**Data shown:**

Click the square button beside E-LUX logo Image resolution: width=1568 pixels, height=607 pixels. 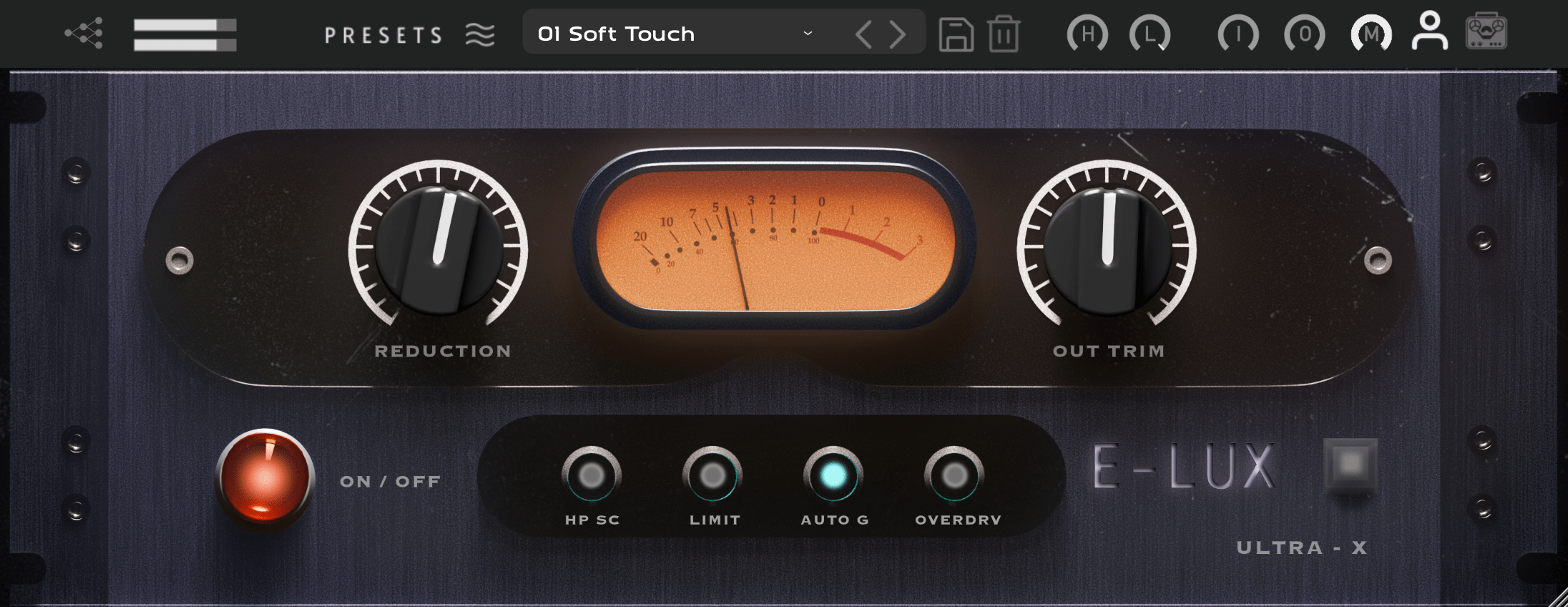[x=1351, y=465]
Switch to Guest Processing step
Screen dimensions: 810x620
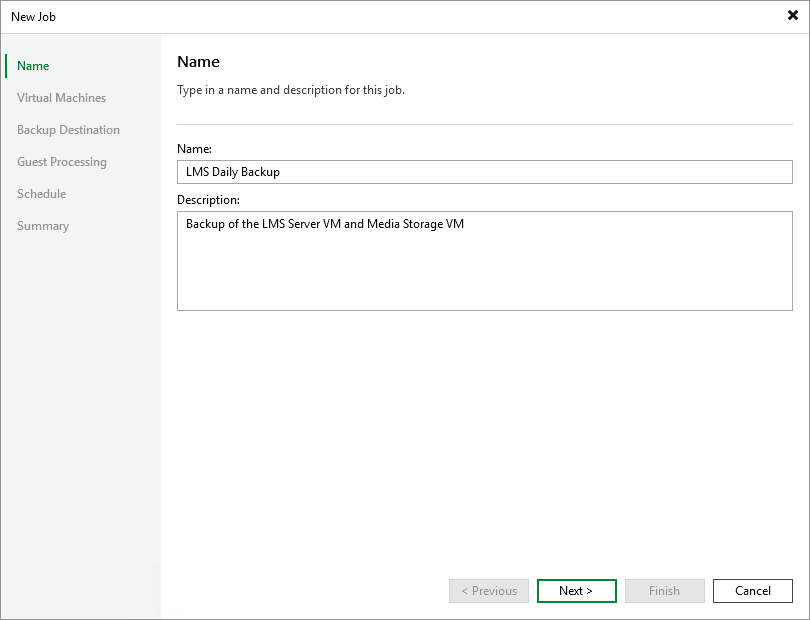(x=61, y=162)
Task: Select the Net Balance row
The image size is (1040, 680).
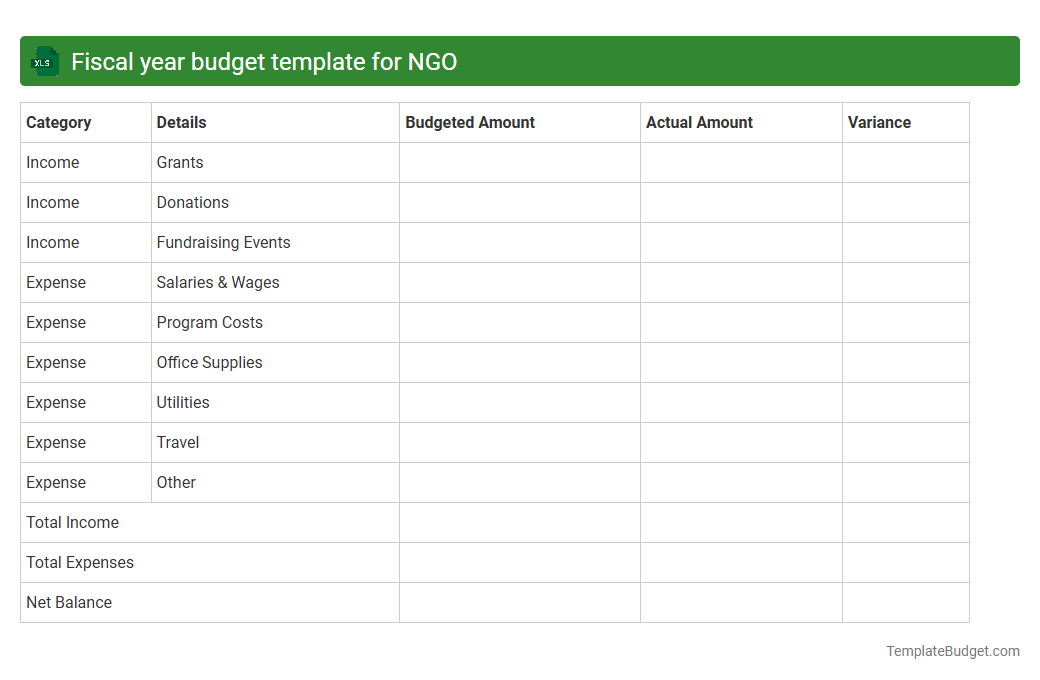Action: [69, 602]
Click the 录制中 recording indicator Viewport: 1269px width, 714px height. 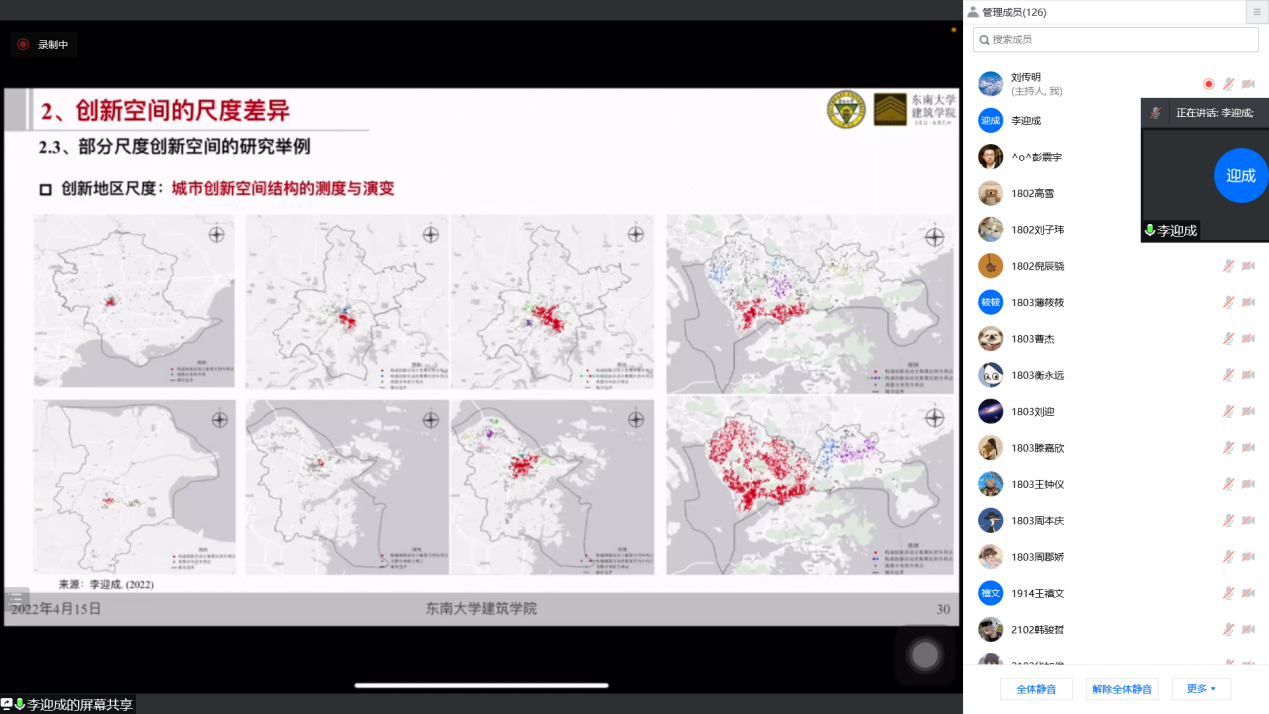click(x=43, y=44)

==

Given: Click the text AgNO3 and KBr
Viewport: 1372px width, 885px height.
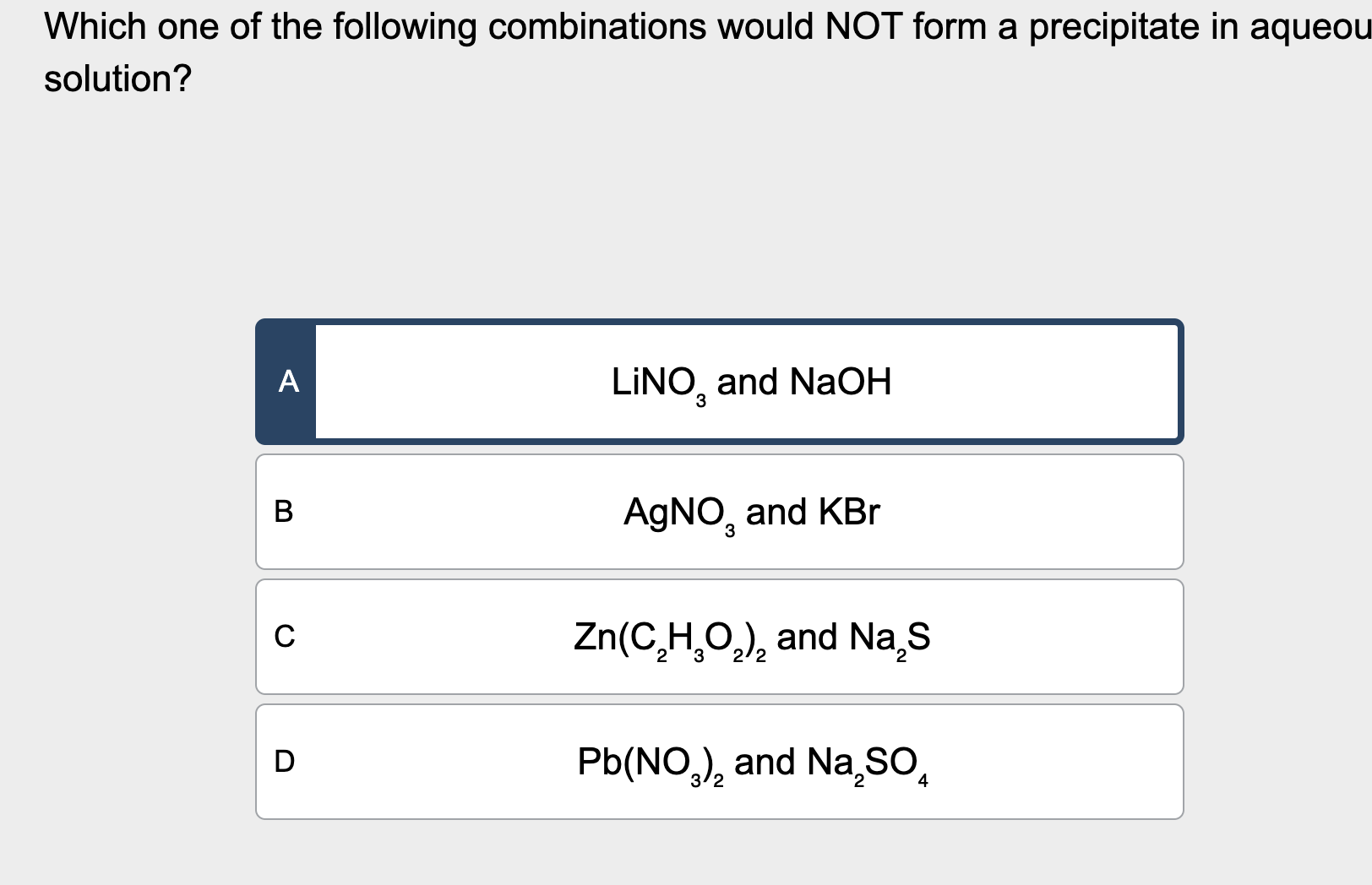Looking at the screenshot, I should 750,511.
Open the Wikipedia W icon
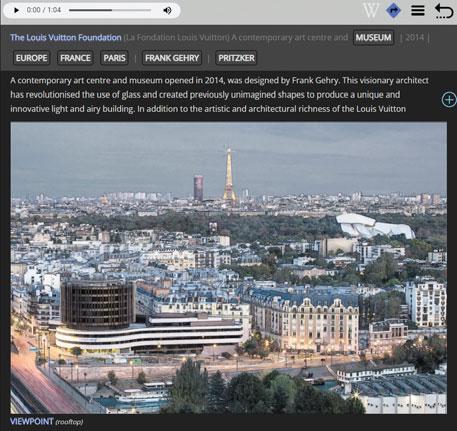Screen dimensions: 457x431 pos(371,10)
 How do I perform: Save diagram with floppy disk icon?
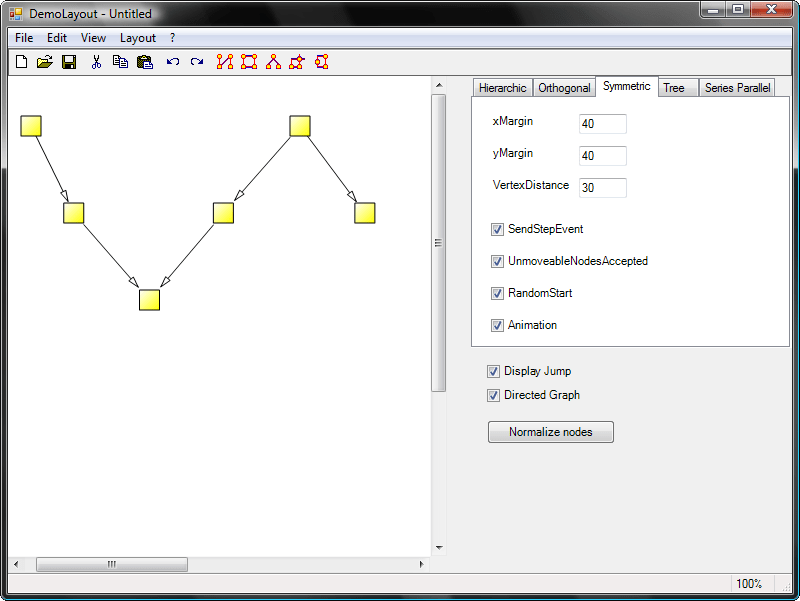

**Aim of the exercise:** What you write out is the stretch of entries from the line containing "Given: Click the text AgNO3 and KBr" to the line containing "How do I perform: Save", word for word, with both end lines and no pictures.

**Exercise answer:**
Given: Click the text AgNO3 and KBr
Viewport: 1372px width, 885px height.
Looking at the screenshot, I should 750,511.
Open the Wikipedia W icon
Screen dimensions: 457x431 pos(371,10)
 How do I perform: Save diagram with floppy disk icon?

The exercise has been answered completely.